Render the lines from the one containing "This screenshot has width=1242, height=568." to the one containing "coord(144,14)", both included, as a JSON list of strings with one string per line and no blank lines. Omit the pictures from your answer.

══ Provided data

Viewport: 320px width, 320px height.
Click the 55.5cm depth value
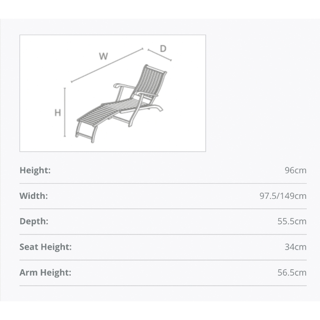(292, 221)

════
══ Provided data

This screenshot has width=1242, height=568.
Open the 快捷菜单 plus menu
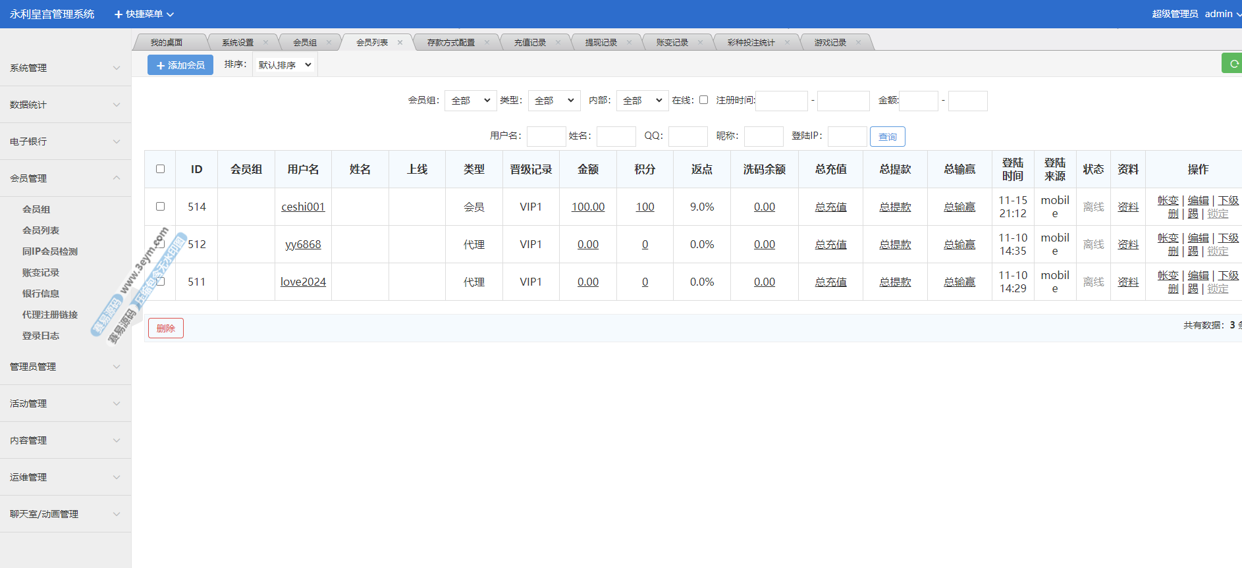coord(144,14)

════

- [Problem solution]
[
  "This screenshot has width=1242, height=568.",
  "Open the 快捷菜单 plus menu",
  "coord(144,14)"
]